§ Work required:
Take each line of the data that contains the string "search" and copy it.

- - -

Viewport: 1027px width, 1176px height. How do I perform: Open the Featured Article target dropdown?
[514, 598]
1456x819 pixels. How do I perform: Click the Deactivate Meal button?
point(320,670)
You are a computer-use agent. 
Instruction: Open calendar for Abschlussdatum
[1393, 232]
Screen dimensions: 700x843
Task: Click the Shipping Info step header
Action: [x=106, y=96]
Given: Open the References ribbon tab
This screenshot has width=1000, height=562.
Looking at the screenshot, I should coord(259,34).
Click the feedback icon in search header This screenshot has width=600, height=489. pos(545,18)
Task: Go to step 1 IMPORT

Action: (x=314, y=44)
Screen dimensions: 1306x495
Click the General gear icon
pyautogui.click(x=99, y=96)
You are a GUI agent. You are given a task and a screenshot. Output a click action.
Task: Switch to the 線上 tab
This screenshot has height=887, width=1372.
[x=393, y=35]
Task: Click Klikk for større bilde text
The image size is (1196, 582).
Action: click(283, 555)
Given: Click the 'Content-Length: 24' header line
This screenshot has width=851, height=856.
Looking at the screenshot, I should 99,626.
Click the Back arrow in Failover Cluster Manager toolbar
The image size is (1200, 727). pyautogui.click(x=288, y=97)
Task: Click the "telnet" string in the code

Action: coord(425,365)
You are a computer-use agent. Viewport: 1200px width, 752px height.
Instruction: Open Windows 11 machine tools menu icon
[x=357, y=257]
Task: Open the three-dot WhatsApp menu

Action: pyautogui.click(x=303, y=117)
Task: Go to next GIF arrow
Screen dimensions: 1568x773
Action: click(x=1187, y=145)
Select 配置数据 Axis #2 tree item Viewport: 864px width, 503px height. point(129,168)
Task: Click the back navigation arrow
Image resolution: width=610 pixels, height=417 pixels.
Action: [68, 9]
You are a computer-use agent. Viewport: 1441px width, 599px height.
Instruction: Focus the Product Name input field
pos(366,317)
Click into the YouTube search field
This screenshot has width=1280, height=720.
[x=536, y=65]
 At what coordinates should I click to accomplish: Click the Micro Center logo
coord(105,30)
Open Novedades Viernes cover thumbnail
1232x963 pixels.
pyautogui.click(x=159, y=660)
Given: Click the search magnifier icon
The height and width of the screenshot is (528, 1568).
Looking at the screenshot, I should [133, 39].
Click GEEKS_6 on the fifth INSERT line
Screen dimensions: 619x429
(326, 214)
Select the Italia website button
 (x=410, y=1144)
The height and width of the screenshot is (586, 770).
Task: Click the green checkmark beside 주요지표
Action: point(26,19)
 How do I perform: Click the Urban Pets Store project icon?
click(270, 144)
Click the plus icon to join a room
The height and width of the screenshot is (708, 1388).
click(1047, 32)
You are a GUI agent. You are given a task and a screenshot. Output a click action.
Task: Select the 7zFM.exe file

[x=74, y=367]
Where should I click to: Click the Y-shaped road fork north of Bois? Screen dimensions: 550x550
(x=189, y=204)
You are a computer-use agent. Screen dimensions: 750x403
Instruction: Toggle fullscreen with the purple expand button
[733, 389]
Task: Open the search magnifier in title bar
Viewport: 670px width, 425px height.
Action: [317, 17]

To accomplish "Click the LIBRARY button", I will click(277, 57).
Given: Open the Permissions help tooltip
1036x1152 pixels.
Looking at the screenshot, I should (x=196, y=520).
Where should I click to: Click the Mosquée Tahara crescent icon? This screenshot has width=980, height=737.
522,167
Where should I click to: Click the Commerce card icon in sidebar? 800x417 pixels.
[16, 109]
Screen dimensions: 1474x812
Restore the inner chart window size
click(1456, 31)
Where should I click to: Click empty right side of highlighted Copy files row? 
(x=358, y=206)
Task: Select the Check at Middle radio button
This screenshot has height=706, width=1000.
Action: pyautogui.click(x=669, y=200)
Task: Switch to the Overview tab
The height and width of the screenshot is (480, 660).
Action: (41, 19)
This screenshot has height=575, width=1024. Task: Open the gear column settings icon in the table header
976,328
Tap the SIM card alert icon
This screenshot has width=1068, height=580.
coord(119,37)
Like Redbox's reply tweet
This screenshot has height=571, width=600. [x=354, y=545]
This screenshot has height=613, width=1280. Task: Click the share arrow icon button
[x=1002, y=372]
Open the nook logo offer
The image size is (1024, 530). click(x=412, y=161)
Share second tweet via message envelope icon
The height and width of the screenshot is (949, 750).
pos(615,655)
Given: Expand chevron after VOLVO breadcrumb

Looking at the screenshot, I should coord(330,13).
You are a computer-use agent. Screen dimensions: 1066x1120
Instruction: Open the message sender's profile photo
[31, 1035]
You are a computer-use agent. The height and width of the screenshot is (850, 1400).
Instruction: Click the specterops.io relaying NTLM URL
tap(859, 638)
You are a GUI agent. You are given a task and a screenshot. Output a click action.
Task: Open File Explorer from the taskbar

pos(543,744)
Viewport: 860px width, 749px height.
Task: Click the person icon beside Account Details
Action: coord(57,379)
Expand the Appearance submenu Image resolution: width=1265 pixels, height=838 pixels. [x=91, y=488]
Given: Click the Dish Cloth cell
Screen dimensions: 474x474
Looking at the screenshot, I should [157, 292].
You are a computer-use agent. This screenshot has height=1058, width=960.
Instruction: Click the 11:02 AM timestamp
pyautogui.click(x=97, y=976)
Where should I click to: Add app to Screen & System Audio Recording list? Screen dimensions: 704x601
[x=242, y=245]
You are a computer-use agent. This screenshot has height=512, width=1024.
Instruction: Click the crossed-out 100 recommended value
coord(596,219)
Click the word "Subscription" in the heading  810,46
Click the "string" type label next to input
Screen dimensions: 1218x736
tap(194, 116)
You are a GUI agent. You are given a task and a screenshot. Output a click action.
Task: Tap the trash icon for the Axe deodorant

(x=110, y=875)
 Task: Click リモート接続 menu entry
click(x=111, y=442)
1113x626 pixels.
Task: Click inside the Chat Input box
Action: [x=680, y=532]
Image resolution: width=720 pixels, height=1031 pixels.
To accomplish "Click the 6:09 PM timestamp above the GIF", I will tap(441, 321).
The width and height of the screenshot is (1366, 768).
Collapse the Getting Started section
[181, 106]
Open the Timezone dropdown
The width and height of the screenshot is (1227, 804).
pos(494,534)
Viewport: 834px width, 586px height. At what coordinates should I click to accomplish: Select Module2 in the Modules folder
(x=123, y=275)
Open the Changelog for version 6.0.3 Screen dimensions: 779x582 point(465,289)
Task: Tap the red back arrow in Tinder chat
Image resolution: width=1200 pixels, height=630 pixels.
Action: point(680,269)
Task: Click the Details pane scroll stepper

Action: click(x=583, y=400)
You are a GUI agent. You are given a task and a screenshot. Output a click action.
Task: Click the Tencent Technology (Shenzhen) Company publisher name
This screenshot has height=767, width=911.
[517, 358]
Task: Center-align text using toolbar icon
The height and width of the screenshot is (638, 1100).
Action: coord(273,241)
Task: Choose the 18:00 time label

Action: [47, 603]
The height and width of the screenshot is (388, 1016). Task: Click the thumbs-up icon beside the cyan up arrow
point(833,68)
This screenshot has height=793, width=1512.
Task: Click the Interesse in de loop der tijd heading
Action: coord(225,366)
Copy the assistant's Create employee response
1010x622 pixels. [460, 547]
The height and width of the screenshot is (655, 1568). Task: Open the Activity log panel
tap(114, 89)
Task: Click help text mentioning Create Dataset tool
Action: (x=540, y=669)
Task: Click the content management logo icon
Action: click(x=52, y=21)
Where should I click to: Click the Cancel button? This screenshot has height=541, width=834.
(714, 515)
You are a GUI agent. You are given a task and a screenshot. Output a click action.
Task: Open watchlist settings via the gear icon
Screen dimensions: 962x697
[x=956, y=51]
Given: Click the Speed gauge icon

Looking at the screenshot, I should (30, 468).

- - -

§ Exercise solution:
Click the feedback icon in search header This screenshot has width=600, height=489. pos(545,18)
Click into the YouTube search field
Given: Click the search magnifier icon
Task: Open the search magnifier in title bar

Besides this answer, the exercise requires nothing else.